If you run that code, you'll get the following:

InvalidOperationException: can't allocate class `Person2' that derives 
from type `Example1::Person' with no default constructor; define 
Person2#new singleton method instead of Person2#initialize

Is this a bug, or is this intended behavior?  If this is intentional, 
then I think there's still a different problem: try adding this default 
constructor and then run the code:

        public Person()
        {
            Console.WriteLine("Uhmmm... what did IronRuby do with 
`super(first, last)`?");
        }

So, the `super(first, last)` still get's executed... but what did it do? 
It obviously didn't forward those arguments to the non-default 
constructor...

So, I think that means we have one, or possibly two, bugs.

Back to the first question: Wouldn't it be possible to determine the 
correct constructor to invoke based on the arguments, thus avoiding the 
exception? I would imagine that the generated/emitted subclass could 
contain all of the same constructors that the base type has, just 
passing the arguments on to the base class's corresponding constructor 
(I hope that made sense - sorta tricky to word that correctly).
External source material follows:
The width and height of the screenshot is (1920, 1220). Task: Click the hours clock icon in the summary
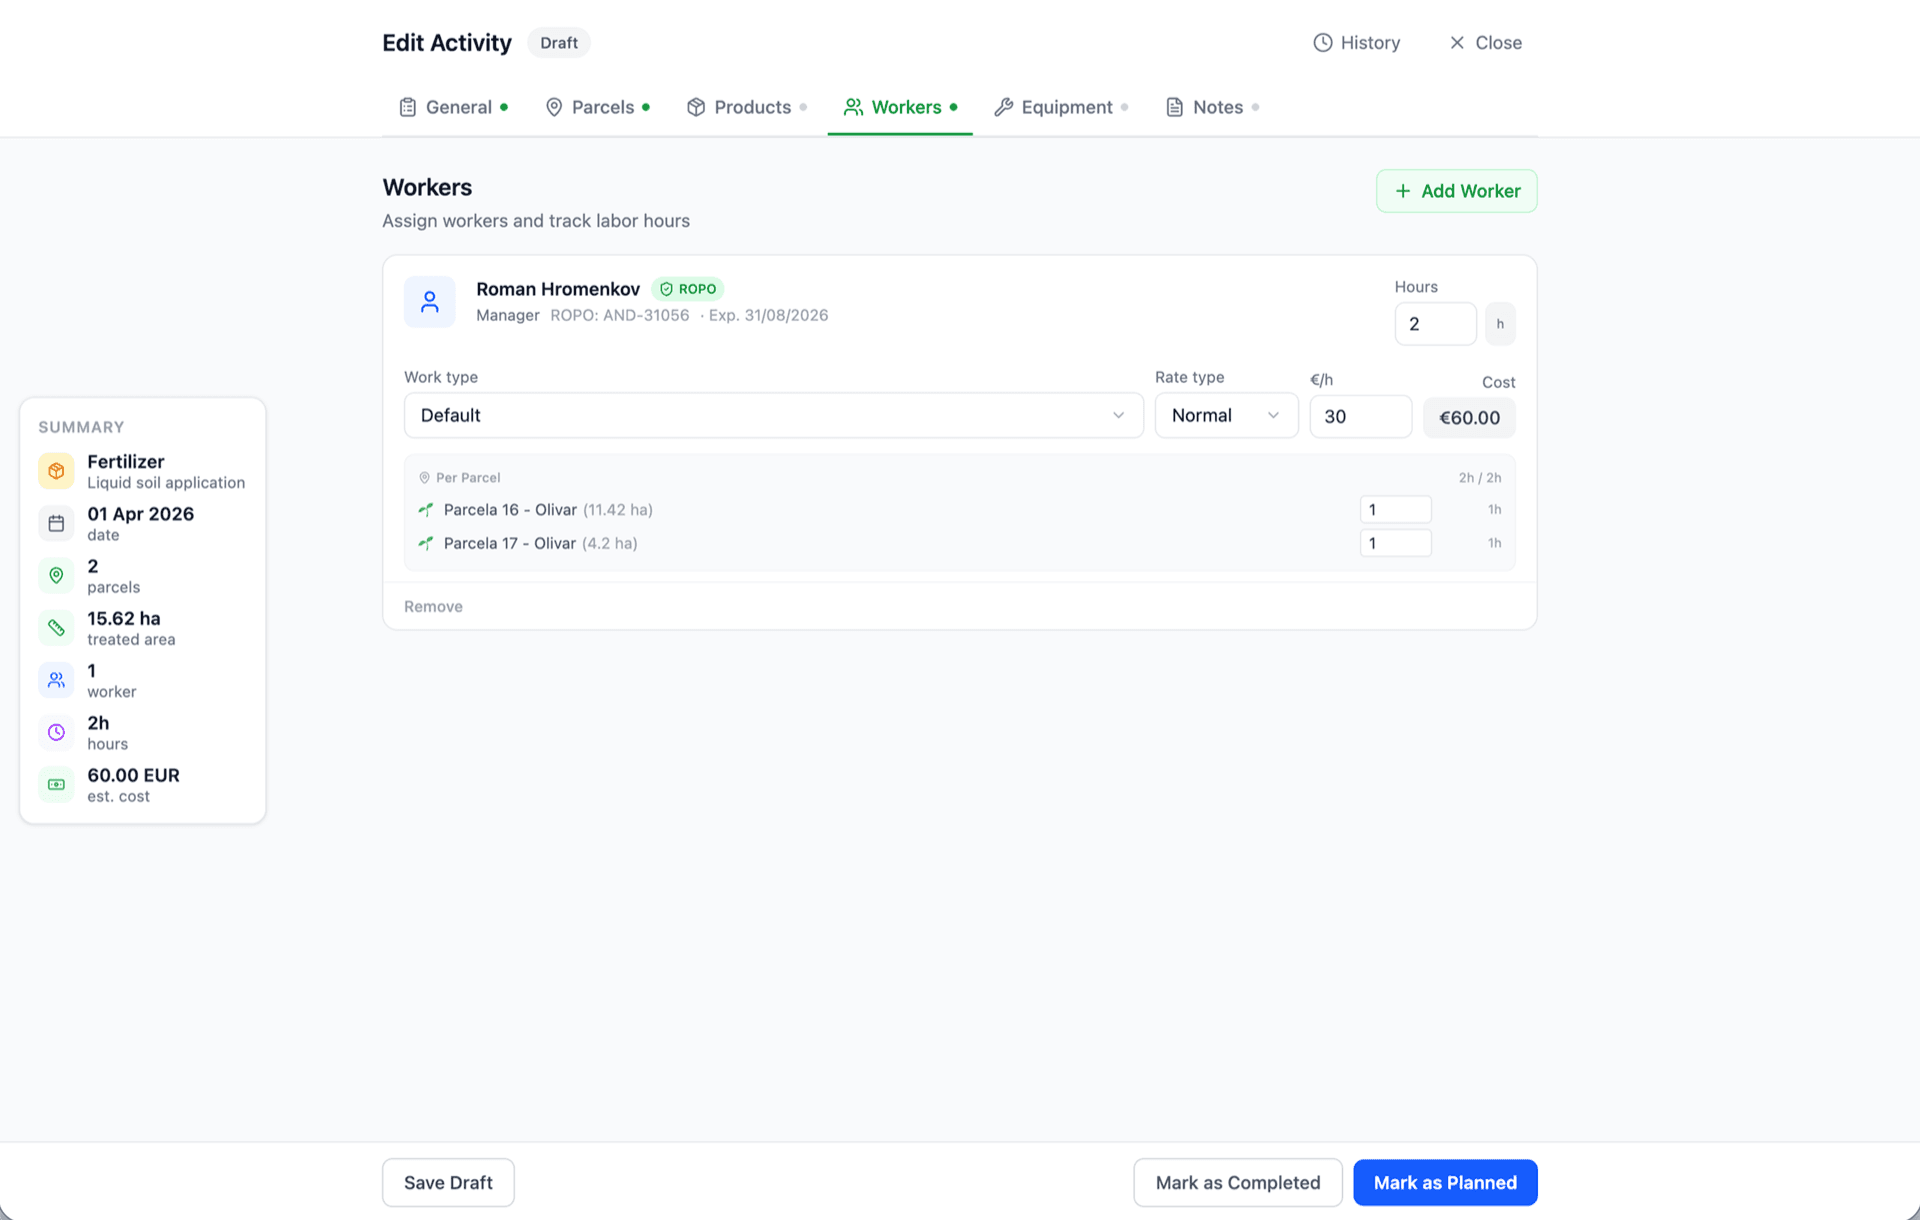pos(56,732)
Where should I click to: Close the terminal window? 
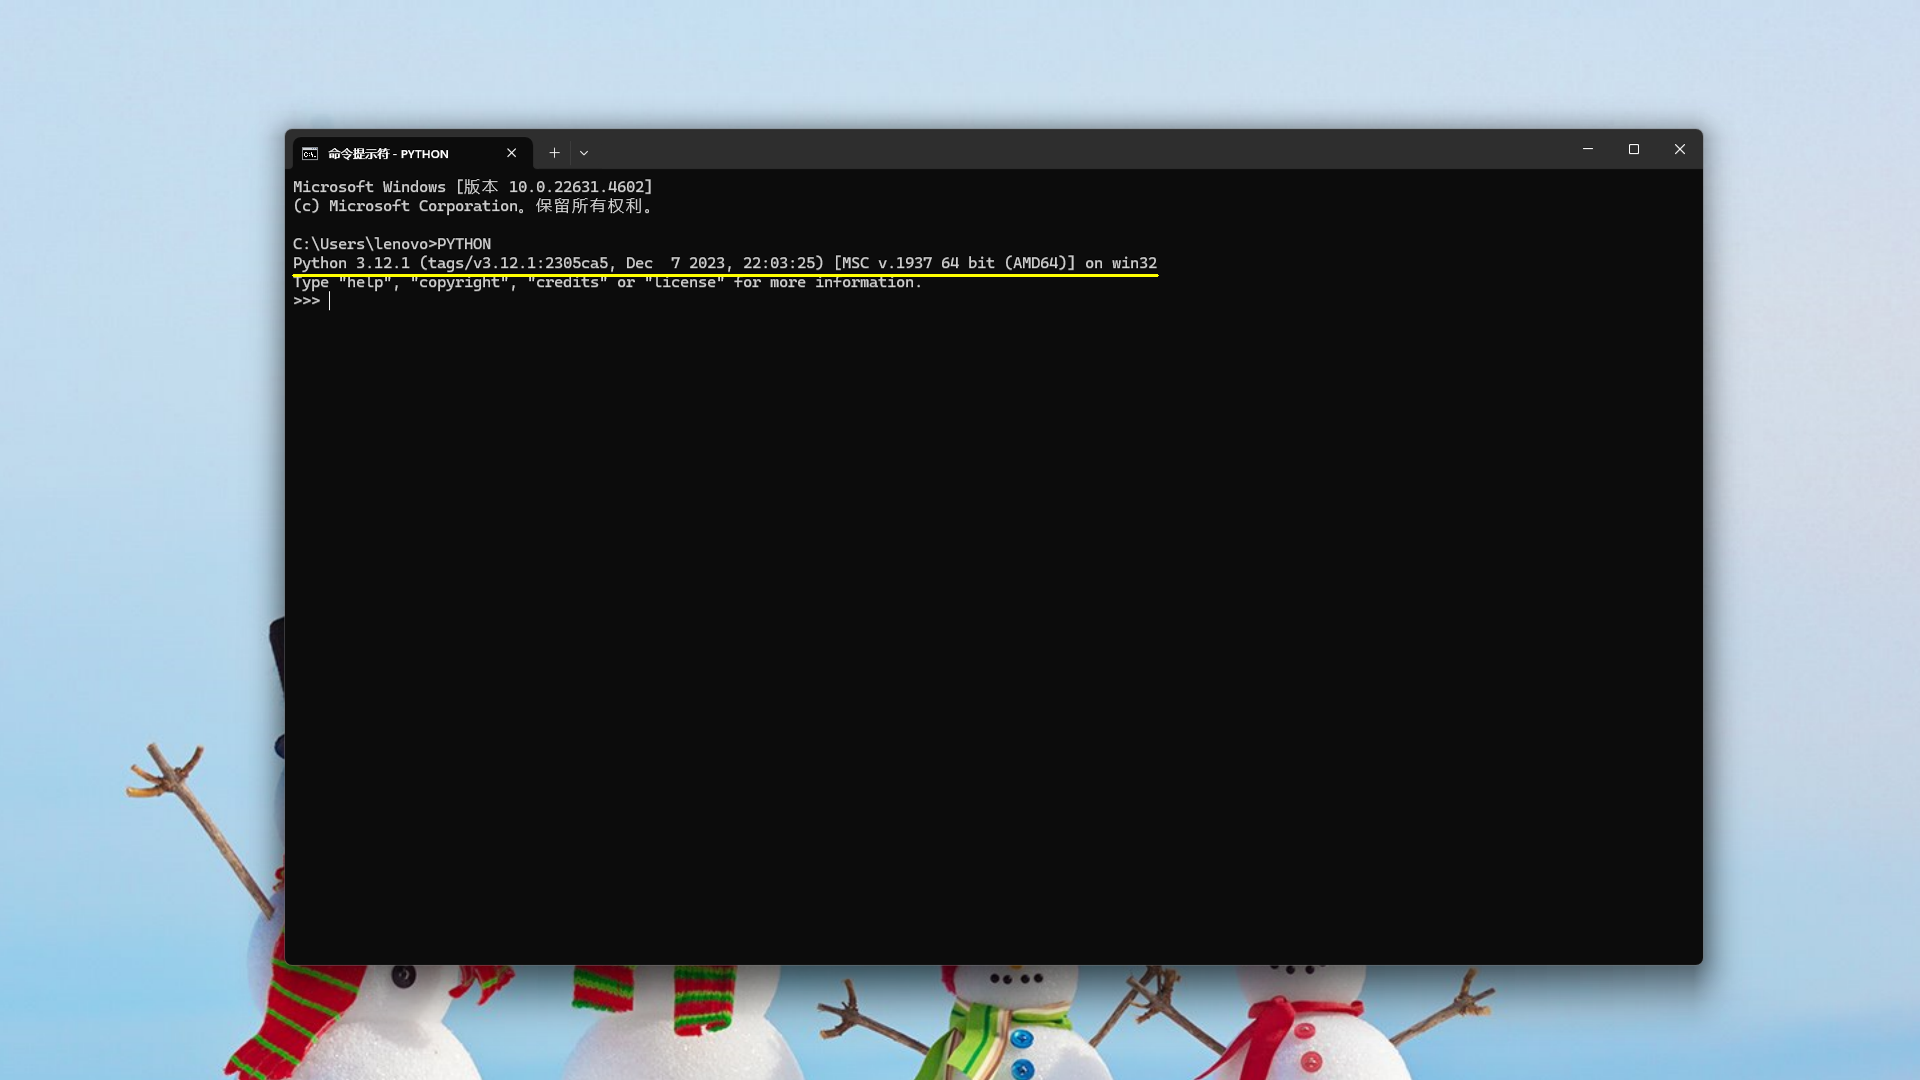[x=1680, y=149]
By the way, how should I specify that I _don't_ want the Ruby code to be 
interpreted? I noticed that the debugger broke in 
Microsoft.Scripting.Interpreter.Interpreter... maybe that could be part 
of the problem.

Cheers,
-Charles
Posted by Charles Strahan (charles-strahan)
on 2010-09-24 11:46
(Received via mailing list)
Ah, the semantics do make sense now.

In that case, perhaps there's one more solution:

class PersonShim < Example1::Person
  def self.new(first, last)
    Example1::Person.new(first, last)
  end
end

class Person2 < PersonShim
  def initialize(first, last)
    super(first, last)
  end
end

Person2.new(""Foo"", ""Bar"")



In my case, I need to make sure that the C# types that I expose to 
IronRuby
behave almost identically to what you would expect with a pure Ruby
implementation. If you remember back when I was talking about my game 
engine
clone, I need to make sure that I don't break user's scripts - so I need 
to
preserve the "expected" semantics of `initialize`. What I could do is 
end my
C# classes with "Impl", and write a corresponding Ruby class that 
invokes
the correct constructor in `new` (ex: SpriteSubclass -> Sprite ->
SpriteImpl). Mind giving me a sanity check on this, Tomas?

I think this should fix the problem I was having with subclassing my 
Sprite
class - which get's me one step closer to releasing this beast!


Thank you, Tomas, that was a very thorough explanation.